Developers also are having to deal with more challenges in obtaining state and local building permits, sometimes in the form of counties passing ordinances restricting new projects. In Indiana, county ordinances are restricting projects from being adopted in large areas of the state. The same is true for transmission facilities in many areas, need to transport electricity from distant areas to the large consuming areas in and around cities.

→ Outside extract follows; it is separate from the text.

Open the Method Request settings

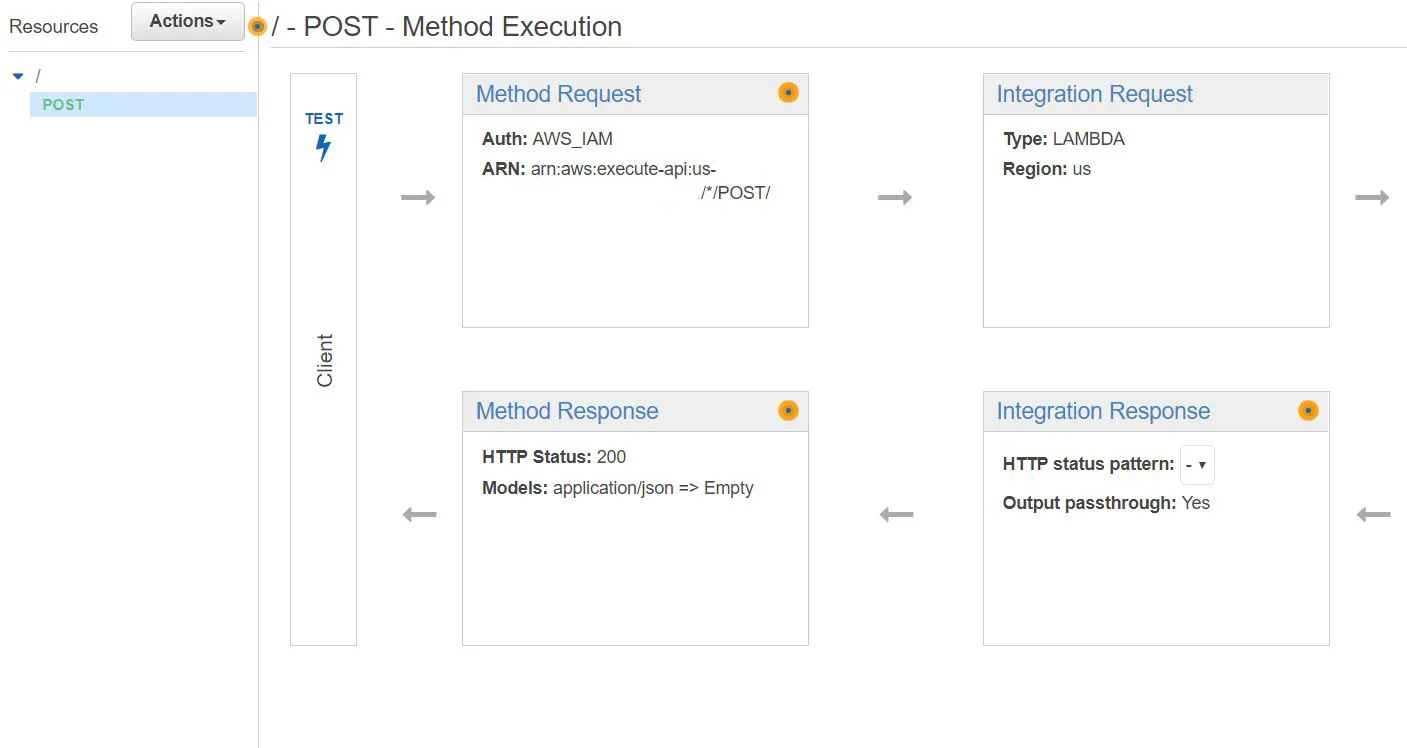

Producing energy from wind and solar power, and storing it in batteries, requires a huge increase in supplies of copper, nickel, aluminum, graphite, lithium and other minerals. The minerals necessary to build the tens of thousands of wind turbines and hundreds of millions of solar modules needed for U.S. and European energy transition plans is not expanding as fast as the demand for them, causing prices to increase. Lithium prices increased nearly 1,000 percent in the past two years. Prices of copper and nickel, increased 200 percent and 300 percent, respectively, over the same period. Aluminum, the second-most-used metal after iron ore, increased 200 percent and is trading at a 30-year high. Minerals constitute over half the cost of fabricating solar modules and about 20 percent of the cost for wind turbines. Even before the latest mineral escalations, forecasters projected cost increases in 2022 of 10 percent for wind turbines and 25 percent for solar modules.
Conclusion
Commodity materials inflation has already ended the long-run decrease in battery, solar-module and wind-turbine costs. Supply chain issues and rising costs have resulted in almost a 30 percent increase in renewable energy contracts in North American and European markets. Pushing up the price also is a supply and demand imbalance in contract availability, similar to what is occurring in oil markets. Despite decades of growth in renewable energy and government tax credits and mandates, the world still gets only 3 percent of its energy from wind and solar power. Rushing into renewable energy as the Biden administration is doing, while at the same time moving to electrify most of our energy system which increases demand for more electricity, is escalating prices for Americans and likely to cause disruption to energy supplies.